Return the records that follow, unchanged and complete.

Saved entries
★ ★ ★ ★ ★

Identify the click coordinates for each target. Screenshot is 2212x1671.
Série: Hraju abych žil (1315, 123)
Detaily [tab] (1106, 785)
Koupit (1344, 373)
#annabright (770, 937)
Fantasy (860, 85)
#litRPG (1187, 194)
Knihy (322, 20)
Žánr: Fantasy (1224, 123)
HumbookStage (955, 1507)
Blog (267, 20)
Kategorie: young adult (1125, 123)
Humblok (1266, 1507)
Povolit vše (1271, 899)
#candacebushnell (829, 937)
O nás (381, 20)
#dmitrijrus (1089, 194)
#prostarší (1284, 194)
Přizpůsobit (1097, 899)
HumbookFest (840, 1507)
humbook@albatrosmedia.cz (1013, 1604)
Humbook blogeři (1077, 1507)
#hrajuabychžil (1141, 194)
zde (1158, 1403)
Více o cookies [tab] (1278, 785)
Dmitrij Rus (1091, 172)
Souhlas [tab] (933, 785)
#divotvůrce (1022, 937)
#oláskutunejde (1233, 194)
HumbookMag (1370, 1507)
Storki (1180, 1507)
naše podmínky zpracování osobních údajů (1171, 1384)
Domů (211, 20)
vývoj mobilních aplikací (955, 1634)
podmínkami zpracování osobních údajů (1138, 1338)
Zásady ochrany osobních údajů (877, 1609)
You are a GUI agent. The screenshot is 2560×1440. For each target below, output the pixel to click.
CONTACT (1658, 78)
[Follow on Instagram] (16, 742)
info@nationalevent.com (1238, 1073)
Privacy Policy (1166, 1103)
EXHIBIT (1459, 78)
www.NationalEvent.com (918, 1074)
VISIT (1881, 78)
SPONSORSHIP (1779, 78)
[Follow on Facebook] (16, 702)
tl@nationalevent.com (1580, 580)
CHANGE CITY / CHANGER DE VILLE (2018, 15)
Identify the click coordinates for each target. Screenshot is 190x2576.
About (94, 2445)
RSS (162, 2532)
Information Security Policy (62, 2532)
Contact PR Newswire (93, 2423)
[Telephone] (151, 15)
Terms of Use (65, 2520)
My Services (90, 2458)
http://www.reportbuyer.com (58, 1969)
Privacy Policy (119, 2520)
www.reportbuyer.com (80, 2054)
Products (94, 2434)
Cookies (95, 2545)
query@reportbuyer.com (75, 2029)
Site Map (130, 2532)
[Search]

★ ★ ★ ★ ★

Output below:
Identify the click coordinates for each target. Screenshot is 2212x1671.
Série: Hraju abych žil (1315, 123)
Detaily [tab] (1106, 785)
Koupit (1344, 373)
#annabright (770, 937)
Fantasy (860, 85)
#litRPG (1187, 194)
Knihy (322, 20)
Žánr: Fantasy (1224, 123)
HumbookStage (955, 1507)
Blog (267, 20)
Kategorie: young adult (1125, 123)
Humblok (1266, 1507)
Povolit vše (1271, 899)
#candacebushnell (829, 937)
O nás (381, 20)
#dmitrijrus (1089, 194)
#prostarší (1284, 194)
Přizpůsobit (1097, 899)
HumbookFest (840, 1507)
humbook@albatrosmedia.cz (1013, 1604)
Humbook blogeři (1077, 1507)
#hrajuabychžil (1141, 194)
zde (1158, 1403)
Více o cookies [tab] (1278, 785)
Dmitrij Rus (1091, 172)
Souhlas [tab] (933, 785)
#divotvůrce (1022, 937)
#oláskutunejde (1233, 194)
HumbookMag (1370, 1507)
Storki (1180, 1507)
naše podmínky zpracování osobních údajů (1171, 1384)
Domů (211, 20)
vývoj mobilních aplikací (955, 1634)
podmínkami zpracování osobních údajů (1138, 1338)
Zásady ochrany osobních údajů (877, 1609)
You are a GUI agent. The screenshot is 2560×1440. For each target below, output the pixel to click.
CONTACT (1658, 78)
[Follow on Instagram] (16, 742)
info@nationalevent.com (1238, 1073)
Privacy Policy (1166, 1103)
EXHIBIT (1459, 78)
www.NationalEvent.com (918, 1074)
VISIT (1881, 78)
SPONSORSHIP (1779, 78)
[Follow on Facebook] (16, 702)
tl@nationalevent.com (1580, 580)
CHANGE CITY / CHANGER DE VILLE (2018, 15)
Identify the click coordinates for each target. Screenshot is 190x2576.
About (94, 2445)
RSS (162, 2532)
Information Security Policy (62, 2532)
Contact PR Newswire (93, 2423)
[Telephone] (151, 15)
Terms of Use (65, 2520)
My Services (90, 2458)
http://www.reportbuyer.com (58, 1969)
Privacy Policy (119, 2520)
www.reportbuyer.com (80, 2054)
Products (94, 2434)
Cookies (95, 2545)
query@reportbuyer.com (75, 2029)
Site Map (130, 2532)
[Search]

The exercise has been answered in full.